Der Bedarf ist groß und wird wachsen: Da die Bevölkerung immer älter wird, steigt der Pflege- und Therapiebedarf. Innerhalb von acht Jahren ist die Zahl der Physiotherapeuten um rund 75 Prozent gestiegen: von 66 000 im Jahr 2000 auf 115 000 in 2008. Diese Zahlen des Statistischen Bundesamtes sprechen eine deutliche Sprache, aber sie sagen nicht alles aus. Denn auch die qualitativen Anforderungen an die Physiotherapeuten werden höher - und so rückt die akademische Ausbildung, wie sonst in Europa üblich, auch in Deutschland in den Vordergrund.

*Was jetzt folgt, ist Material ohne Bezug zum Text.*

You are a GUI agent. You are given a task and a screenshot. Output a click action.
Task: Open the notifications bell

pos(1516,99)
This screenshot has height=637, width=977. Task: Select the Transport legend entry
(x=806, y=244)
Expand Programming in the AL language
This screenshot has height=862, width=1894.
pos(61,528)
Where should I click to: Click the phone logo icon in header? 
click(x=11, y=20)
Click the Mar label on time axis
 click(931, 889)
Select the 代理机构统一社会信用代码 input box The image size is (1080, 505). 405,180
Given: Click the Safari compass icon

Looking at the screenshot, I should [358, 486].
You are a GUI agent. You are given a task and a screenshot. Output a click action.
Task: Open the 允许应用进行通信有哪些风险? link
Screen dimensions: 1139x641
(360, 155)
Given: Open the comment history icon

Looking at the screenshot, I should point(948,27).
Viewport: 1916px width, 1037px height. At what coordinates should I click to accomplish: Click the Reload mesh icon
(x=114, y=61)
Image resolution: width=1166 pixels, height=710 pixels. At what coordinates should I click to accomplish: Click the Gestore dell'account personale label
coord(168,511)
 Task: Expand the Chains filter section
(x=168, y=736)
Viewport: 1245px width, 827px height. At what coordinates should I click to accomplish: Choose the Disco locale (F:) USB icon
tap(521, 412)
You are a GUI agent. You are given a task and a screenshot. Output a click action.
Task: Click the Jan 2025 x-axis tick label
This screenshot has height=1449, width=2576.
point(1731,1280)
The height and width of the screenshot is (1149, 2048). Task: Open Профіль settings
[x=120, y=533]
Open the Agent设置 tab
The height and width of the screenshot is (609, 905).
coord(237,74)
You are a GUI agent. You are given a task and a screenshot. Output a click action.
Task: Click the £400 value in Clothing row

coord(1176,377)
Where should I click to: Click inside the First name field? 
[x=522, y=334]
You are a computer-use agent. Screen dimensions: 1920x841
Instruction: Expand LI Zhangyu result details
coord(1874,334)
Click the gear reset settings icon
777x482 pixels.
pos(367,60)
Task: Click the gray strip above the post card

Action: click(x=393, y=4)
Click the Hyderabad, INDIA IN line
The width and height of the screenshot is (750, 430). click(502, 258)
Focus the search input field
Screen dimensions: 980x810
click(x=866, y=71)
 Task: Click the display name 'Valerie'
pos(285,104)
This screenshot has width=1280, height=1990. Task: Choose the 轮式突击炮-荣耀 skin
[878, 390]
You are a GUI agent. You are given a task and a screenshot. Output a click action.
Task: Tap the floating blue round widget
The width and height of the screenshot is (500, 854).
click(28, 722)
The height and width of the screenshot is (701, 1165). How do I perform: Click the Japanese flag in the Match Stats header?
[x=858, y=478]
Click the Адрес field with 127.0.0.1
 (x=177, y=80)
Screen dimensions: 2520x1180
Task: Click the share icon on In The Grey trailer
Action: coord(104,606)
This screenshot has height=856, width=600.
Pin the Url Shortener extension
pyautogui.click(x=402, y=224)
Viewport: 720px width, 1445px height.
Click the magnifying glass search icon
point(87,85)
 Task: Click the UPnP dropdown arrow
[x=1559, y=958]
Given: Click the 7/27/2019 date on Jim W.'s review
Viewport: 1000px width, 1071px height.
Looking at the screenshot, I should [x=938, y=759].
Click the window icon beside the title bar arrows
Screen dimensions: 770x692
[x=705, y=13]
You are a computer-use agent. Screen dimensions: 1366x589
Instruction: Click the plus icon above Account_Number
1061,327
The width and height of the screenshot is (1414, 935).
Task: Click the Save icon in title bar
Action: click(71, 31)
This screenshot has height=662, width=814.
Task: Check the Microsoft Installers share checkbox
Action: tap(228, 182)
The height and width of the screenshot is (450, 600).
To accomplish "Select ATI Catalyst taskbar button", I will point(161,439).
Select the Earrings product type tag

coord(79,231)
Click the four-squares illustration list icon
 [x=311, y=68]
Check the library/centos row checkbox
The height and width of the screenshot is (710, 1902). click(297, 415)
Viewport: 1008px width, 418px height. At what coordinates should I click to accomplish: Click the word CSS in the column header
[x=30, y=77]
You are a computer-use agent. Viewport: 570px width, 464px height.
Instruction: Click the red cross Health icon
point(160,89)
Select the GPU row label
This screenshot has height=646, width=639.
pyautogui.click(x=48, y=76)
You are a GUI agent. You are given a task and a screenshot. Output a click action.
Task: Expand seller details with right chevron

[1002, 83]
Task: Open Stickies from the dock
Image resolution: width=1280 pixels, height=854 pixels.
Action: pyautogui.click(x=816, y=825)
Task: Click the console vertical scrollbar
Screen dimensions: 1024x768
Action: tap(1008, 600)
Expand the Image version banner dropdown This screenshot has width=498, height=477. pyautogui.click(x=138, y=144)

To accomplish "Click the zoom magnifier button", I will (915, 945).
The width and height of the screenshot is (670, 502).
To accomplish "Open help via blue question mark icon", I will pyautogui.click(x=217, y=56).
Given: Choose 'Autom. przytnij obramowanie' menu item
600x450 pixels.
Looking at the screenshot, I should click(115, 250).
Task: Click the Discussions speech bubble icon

Physiotherapeuten arbeiten in nahezu allen medizinischen Fachbereichen und behandeln Patienten von jung bis alt. Entwicklungsrückstände im Säuglings- oder Kleinkindalter bedürfen einer schnellen und sorgfältigen physiotherapeutischen Behandlung, um Folgeschäden zu vermeiden. Menschen nach Knochenbrüchen und Bänderverletzungen wieder in Bewegung zu bringen, gehört zur Alltagsroutine von Physiotherapeuten. Auch Patienten mit chronischen Gelenkerkrankungen wie Rheuma oder Arthrose nehmen physiotherapeutische Hilfe in Anspruch.

Mit einer individuell abgestimmten Behandlung üben Physiotherapeuten gezielte Reize auf den menschlichen Körper aus. Für den Therapieerfolg ist die Motivation der Patienten entscheidend, denn sie müssen oft auch außerhalb der Behandlungszeiten selbstständig üben.

Insbesondere bei der Arbeit mit Kindern, aber auch bei der Behandlung von Schlaganfallpatienten ist es wichtig, die Angehörigen in den Therapieprozess einzubeziehen. Soziale Kompetenzen und psychologisches Gespür sind hier gefragt. Die Verletzungen und Erkrankungen der Patienten können gravierend sein, von Fall zu Fall ist auch eine vollständige Heilung nicht möglich. Dann lautet das übergeordnete Ziel bei der Therapie, entsprechende körperliche Ausfälle - zum Beispiel Lähmungserscheinungen - bestmöglich zu kompensieren.

Neben der Behandlung von kranken und verletzten Menschen gewinnt die vorbeugende Arbeit (Prävention) der Physiotherapeuten an Bedeutung. Sie beraten in Fragen der gesunden Lebensführung und geben Vorsorgekurse, zum Beispiel zur rückenschonenden Haltung am Arbeitsplatz. Höchstleistungen im Sport sind ohne physiotherapeutische Unterstützung kaum noch denkbar. Auch im Fitness- und Wellnessbereich ist physiotherapeutisches Know-how gefragt. Veränderungen im Lebensstil und der ungebrochene Trend zu einer sportlich aktiven Freizeitgestaltung eröffnen neue berufliche Perspektiven.

Die Ausbildung von Physiotherapeuten findet in Deutschland hauptsächlich an Berufsfachschulen statt und dauert drei Jahre. Daneben gibt es verschiedene Studienangebote, die meist auf der Berufsausbildung aufbauen. Ein grundständiges Studium, bei dem die angehenden Physiotherapeuten vom ersten Semester an praxisnah studieren, bietet bislang nur die Hochschule Fresenius in Idstein an - ab September 2010 auch in Hamburg. Bereits seit Anfang der Neunzigerjahre fordern die Berufsverbände die Einführung solcher grundständigen Studiengänge. Die Politik hatte jedoch bis zum vergangenen Jahr diesen Forderungen eine Absage erteilt.

Mit der Einführung der sogenannten "Modellklausel" gelang 2009 ein erster Durchbruch: Hochschulen ist es nun offiziell erlaubt, Physiotherapeuten - ebenso wie Ergotherapeuten und Logopäden - akademisch auszubilden. Die erste staatliche Hochschule für Gesundheit, die 2010 in Bochum eröffnet wird, ist eine Konsequenz dieser Entwicklung. Forschung ist notwendig, um die Wirksamkeit von Behandlungen nachzuweisen.

Außerdem sind Forschung und Lehre an Hochschulen notwendig, um die Qualität therapeutischer Handlungen zu sichern und den wachsenden Anforderungen an die Therapeuten gerecht zu werden.